Best architecture for a engaging chat bot? (with dataset)

TLDR: I have an idea for a selling chat bot, I’m sharing the architecture I have on my mind, and my doubts. Any thoughts on any part are super welcome!

So I have a dataset of over 5 years of conversations. These conversations are from sellers reaching out possible clients, via email/chat. I am able to filter successful vs unsuccessful conversations.

I’ve been reading a lot, and also asking GPT-4 technical questions, but I am not able to decide which would be the best approach on the technical side.

Two most important things I want the model to learn from the dataset:

  • The way our sellers answer back, depending on the client’s answer, trying to keep a good conversation to get a good sale technique
  • The way our sellers chat, their style

What I have on mind:

1- Fine tuning a model with only the successfully conversations (ignore the unsuccessful).

Doubt 1: should I use the conversations that doesn’t get to a sale in any way?
Doubt 2: what base model to pick?


2- When preprocessing the conversation, use {{variables}} for avoiding feeding into model things like: names, private info, contextual stuff, etc.

Example:

Hello {{clientName}}, I’m reaching to you to talk about {{productName}} that will be released on {{releaseDate}}, thought you would be interested since you have experience in {{productFiels}} and successfully used {{productName}} before.
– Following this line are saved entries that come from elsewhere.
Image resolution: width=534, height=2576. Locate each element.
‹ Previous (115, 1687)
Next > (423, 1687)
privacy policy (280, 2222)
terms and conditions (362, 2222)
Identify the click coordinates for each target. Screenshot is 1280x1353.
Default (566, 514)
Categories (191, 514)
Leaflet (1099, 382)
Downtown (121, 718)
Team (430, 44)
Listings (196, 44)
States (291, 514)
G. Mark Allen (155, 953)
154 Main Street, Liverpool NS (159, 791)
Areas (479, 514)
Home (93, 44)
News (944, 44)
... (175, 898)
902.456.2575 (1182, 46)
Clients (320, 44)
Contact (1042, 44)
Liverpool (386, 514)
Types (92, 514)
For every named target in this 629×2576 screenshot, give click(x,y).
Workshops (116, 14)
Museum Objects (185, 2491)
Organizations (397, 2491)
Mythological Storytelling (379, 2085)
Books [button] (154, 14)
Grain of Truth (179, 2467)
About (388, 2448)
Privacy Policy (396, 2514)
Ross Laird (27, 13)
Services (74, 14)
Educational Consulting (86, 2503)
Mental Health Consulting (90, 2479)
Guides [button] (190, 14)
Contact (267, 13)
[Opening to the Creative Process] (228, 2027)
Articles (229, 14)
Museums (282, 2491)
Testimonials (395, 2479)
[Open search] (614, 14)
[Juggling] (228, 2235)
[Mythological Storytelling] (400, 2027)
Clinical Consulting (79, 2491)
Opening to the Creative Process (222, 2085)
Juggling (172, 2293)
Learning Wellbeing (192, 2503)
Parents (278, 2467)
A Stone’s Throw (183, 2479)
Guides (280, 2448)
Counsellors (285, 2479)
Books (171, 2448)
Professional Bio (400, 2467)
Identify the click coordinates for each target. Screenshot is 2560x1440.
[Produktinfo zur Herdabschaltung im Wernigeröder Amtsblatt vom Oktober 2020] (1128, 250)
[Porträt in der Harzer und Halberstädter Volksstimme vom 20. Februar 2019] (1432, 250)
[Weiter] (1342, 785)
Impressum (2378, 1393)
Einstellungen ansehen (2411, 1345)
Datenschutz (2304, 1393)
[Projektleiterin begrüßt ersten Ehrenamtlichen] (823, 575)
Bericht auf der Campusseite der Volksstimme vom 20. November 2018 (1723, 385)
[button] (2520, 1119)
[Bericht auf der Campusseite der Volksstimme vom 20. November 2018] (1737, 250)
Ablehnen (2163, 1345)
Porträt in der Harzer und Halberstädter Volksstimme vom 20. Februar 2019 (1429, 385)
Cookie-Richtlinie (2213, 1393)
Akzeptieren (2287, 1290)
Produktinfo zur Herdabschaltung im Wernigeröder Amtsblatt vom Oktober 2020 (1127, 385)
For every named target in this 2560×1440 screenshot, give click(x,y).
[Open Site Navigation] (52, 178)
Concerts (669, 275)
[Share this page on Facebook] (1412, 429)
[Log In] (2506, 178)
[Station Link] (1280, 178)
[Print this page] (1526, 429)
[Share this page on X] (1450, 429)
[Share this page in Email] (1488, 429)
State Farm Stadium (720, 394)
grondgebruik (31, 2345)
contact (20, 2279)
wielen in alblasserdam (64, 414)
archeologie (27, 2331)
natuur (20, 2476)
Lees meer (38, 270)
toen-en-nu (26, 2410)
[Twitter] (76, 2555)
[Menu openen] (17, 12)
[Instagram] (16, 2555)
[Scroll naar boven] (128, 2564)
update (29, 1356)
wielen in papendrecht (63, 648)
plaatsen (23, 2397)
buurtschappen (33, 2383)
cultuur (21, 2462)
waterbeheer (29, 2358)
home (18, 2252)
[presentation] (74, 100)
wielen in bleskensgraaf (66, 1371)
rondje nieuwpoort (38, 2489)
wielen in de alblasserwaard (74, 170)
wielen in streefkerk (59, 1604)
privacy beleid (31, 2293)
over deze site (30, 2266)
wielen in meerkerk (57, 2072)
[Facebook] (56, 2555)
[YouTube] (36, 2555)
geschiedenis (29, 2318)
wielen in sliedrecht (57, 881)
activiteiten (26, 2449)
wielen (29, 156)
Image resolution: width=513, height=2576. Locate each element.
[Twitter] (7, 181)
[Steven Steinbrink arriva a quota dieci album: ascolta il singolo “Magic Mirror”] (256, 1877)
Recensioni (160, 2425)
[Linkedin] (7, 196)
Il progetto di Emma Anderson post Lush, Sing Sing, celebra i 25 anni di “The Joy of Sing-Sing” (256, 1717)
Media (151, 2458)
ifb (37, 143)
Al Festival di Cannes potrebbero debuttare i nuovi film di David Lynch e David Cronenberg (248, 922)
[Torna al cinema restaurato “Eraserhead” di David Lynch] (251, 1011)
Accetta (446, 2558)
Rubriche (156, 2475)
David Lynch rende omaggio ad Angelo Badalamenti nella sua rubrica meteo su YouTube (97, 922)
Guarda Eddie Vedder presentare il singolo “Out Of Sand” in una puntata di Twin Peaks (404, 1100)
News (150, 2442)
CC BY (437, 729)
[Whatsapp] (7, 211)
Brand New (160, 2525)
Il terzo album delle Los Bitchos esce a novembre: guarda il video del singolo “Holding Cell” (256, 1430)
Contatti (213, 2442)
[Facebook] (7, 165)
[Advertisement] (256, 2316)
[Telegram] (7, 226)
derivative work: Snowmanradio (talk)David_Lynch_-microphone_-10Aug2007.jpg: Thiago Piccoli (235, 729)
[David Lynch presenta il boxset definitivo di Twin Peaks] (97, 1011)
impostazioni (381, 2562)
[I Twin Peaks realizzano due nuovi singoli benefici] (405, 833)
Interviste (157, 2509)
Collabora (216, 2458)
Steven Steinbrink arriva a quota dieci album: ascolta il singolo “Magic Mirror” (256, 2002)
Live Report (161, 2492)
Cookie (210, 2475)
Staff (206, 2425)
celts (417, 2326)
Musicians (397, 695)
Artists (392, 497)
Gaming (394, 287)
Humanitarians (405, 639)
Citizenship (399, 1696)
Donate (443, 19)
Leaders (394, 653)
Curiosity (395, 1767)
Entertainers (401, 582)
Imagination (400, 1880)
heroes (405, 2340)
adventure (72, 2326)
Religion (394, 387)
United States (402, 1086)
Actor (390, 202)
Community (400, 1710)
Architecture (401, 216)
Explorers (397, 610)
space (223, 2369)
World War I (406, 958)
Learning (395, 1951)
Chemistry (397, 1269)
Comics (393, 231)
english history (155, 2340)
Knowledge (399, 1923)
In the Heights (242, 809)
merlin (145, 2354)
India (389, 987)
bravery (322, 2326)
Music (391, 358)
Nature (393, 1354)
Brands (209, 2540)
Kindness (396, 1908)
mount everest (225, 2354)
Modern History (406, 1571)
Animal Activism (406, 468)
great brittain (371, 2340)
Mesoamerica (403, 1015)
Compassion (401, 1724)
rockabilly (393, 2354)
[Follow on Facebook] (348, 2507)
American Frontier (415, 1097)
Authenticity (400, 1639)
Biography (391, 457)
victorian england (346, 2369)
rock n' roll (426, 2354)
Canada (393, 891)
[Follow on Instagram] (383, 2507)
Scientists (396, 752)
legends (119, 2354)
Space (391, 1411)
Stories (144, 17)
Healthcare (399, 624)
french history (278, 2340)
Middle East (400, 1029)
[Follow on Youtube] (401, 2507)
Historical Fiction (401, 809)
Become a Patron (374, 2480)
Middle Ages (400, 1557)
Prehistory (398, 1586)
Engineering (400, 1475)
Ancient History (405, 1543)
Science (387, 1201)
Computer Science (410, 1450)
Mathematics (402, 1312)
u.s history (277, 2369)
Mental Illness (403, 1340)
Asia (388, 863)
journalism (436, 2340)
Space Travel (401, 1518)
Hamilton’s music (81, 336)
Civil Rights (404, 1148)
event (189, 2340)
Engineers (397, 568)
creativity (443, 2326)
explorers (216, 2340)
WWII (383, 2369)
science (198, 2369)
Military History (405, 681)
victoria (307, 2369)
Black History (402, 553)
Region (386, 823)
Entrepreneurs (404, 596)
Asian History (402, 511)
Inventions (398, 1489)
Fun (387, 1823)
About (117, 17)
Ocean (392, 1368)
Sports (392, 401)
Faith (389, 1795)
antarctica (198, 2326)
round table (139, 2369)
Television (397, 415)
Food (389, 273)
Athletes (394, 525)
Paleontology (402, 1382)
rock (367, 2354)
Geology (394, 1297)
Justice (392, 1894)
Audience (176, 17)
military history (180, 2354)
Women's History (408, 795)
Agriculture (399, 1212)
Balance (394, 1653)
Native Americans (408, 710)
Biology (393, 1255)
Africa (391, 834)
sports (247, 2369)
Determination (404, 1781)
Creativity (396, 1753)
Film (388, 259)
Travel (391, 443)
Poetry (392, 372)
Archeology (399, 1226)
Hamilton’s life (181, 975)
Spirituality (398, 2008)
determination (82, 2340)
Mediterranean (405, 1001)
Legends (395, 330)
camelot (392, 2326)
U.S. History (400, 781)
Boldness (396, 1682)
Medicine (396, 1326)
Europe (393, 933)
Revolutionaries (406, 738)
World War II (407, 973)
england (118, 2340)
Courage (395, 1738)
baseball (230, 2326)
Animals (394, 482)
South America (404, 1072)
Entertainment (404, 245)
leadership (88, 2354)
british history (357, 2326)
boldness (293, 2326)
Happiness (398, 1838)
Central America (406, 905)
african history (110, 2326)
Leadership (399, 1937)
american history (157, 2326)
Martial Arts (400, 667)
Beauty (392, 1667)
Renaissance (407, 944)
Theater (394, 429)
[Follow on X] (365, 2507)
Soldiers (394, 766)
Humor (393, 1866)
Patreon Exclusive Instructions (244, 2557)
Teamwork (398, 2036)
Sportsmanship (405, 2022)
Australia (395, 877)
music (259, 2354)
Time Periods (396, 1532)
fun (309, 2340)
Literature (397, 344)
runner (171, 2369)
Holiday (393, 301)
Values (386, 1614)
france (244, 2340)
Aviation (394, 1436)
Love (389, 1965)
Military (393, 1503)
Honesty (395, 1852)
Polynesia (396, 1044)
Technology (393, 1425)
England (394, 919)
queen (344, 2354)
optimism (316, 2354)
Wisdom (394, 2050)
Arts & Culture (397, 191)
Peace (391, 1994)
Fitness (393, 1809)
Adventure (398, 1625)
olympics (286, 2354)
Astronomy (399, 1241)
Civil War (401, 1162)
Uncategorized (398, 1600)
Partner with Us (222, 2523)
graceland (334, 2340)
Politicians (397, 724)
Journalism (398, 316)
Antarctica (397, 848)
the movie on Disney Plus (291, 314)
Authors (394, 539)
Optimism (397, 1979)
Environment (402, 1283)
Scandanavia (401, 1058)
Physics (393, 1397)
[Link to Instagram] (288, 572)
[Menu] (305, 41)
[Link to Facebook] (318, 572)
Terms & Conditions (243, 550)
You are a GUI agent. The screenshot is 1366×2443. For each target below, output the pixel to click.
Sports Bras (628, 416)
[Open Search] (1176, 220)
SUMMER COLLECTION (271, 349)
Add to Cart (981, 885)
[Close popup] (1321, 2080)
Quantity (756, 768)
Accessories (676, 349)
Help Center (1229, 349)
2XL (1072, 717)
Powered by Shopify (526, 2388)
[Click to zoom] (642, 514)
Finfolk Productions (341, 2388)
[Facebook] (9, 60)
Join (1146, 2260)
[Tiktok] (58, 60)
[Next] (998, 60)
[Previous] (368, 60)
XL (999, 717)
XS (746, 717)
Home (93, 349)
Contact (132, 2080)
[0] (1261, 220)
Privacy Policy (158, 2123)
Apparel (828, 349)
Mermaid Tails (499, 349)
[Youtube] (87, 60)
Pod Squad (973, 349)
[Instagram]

Doubt How should I programatically detect these variables in order to filter them out of the model?
Doubt 2: regaerding a variable like {{ productDetails }}, which is specific of the product, should I actually send this informatoin together in the prompt? so the bot can elaborate more on its own?


3- When feeding the model with prompt/completions from the dataset, each prompt will have the whole conversation except the last one (which will be provided on the completion). This would mean that for each new BOT answer, I’ll have all the above conversations again.

So depending on the length of messages that the conversation has, the more I will need to feed the model with repetitive text.

Example of prompts/completions to feed the model:

Prompt 1:

BOT: Hello {{clientName}}, are you interested in more info about {{productName}}?
CUSTOMER: Hi there, sure!
BOT:

Completion 1:

Glad to hear! so the best thing about this product is {{productFeatures}}, would you like to test it?

Prompt 2: (the prompt would repeat the above)

BOT: Hello {{clientName}}, are you interested in more info about {{productName}}?
CUSTOMER: Hi there, sure!
BOT: Glad to hear! so the best about this product is {{productFeatures}}, would you like to test it?
CUSTOMER: Not sure if really interested
BOT:

Completion 2:

Maybe you could be interested in a simpler one called {{productName}}, let me give you more information…

Doubt: I understand it is okay and needed to repeat the whole conversation each time. But, in this case this helps the fine tuned model to understand how the seller sells? or I need more product specific information somewhere?


4- I will use the final fine tuned model with prompts like:

clientName: “Mike”
produtName: “High speed Internet”
productDescription: “This internet is fast”
BOT: Hello {{clientName}}, are you interested in more info about {{productName}}?
CUSTOMER: Hi there, sure!
BOT:

Doubt: Is this the correct way to replace variables? or should I keep them out of the prompt and replace them manually when the bot answers?


5- Applying system based ruels to improve the end result, The idea is to detect patters that are known by the sellers, and handle the conversation in a different way. These would be manually implemented rules

Example: The client aswers back “Not interested”, we detect that and answer with a specific sentence.

Doubt: Should I be ok without this and just using the fine tune model?


5- Add synthetic conversations. Generate my own conversations to feed the model.

Doubt: may it help? to add ideal made up conversations following specific rules/paths?

1 Like

Hi @Ernnet - It’s an interesting idea & architecture. I just had a few thoughts that I wanted to share, and I am very much a beginner in this space myself so take this with a pinch of salt.

I think this can be done via Prompt Engineering and that is likely to be more effective. You need to probably add a layer before calling chatGPT API, that layer would essentially be used to construct the prompt. The prompt construction itself can be cleverly done and you may have to figure out how to do that.

I have been thinking of doing additional training as well (for my usecase) but the more I am reading, the sense I get is that prompts can achieve a lot. Not sure if anyone in the community has more experience in this area to shed some light.